By the rules established for a “Town Meeting,” these executive decision-makers must render decisions – “go or no-go” – on team recommendations on the spot. (Approval rates for team recommendations are consistently well above 90%.) This change-acceleration feature short-cuts the bureaucratic delay that often surrounds decision-making, ensures clarity on what’s been approved, and enables customer/supplier teams to begin implementing cost-reduction actions immediately. As a result, cost-reduction gains can be achieved sooner.

The Results
In one geography alone, our client conducted well over twenty of these sessions over approximately a two-year period, and the results speak for themselves:

• A session focused on TV connectors identified possibilities for saving 10% of what was being spent yearly on that component, approximately $3.2 million US dollars (USD). Two years later, not only has the $3.2 million been achieved, but subsequent purchasing/supplier negotiations, based on agreements made at the “Town Meeting,” are resulting in a recurring savings of $1 million USD per year.

• Another session, targeting TV speaker boxes, sought to reduce the amount currently being spent yearly on that component by 10% — $2.4M. The joint /supplier team identified initiatives which, they estimated, could save a total of $3.8M. Actual results since the “Town Meeting” which have been directly attributed to it are $2.5M, with roughly half a million per year expected for another year or so.

• The company’s audio manufacturing business group in Singapore began with just a few “Town Meetings.” A year later, three sessions on product packaging, printed circuit boards and tape deck mechanisms together yielded over $1 million USD in savings, with more expected when implementation is complete.

On the strength of these results, the company’s audio group called the “Town Meeting” process a “strategic element” of their supplier development process.

Our experience also shows that this kind of collaborative vs. competitive approach with suppliers produces equally important qualitative results as well. Customer/supplier teams frequently attest to smoother, more open and effective communications between their organizations after they’ve worked together in a “Town Meeting.” We’ve even seen customers and suppliers resolve to harmonize previously incompatible systems and channels of communication and data sharing – e-mail and CAD/CAM systems, for instance – all steps that result in greater efficiencies and cost-savings across multiple future projects.

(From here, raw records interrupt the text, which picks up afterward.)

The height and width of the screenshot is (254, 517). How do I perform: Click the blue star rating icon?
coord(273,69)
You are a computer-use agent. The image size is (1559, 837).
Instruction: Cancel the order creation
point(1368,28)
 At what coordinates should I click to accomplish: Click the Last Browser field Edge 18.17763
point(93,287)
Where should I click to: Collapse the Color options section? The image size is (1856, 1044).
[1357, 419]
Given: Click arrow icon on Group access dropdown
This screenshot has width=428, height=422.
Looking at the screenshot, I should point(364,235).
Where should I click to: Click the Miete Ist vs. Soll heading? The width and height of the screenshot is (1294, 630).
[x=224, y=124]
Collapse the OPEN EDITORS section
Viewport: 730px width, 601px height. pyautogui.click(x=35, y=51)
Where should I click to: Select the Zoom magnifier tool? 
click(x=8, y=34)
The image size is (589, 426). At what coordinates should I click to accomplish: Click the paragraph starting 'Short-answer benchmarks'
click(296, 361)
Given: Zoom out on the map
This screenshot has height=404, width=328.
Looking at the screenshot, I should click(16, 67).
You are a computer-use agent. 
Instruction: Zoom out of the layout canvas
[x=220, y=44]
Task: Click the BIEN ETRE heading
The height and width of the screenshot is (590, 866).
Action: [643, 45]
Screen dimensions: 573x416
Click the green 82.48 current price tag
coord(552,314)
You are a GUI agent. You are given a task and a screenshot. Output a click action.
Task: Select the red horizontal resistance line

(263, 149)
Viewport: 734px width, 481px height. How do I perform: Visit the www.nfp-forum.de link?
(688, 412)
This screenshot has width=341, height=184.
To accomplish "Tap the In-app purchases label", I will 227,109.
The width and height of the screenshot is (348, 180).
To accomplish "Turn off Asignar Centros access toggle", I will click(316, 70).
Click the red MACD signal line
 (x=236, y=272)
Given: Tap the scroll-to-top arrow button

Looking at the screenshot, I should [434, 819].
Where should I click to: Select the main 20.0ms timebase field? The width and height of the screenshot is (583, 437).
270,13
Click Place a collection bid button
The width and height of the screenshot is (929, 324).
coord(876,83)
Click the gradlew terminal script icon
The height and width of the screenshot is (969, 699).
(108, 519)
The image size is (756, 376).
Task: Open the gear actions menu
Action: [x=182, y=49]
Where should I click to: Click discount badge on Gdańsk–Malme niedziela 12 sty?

As we see it, the underlying reason for this kind of success is an approach to supplier management or supplier development that creates a win/win vs. an adversarial dynamic. The even-handed process and the neutral, third-party facilitator help to reduce apprehensions on both sides. And once everyone’s guard is down, it’s amazing what can be shared and learned about improving the way both sides of the customer/supplier relationship conduct their business.

*Our client’s “Town Meetings” are based on the GE Work-Out process which we adapted to suit their specific, supplier development needs over a period of approximately five years.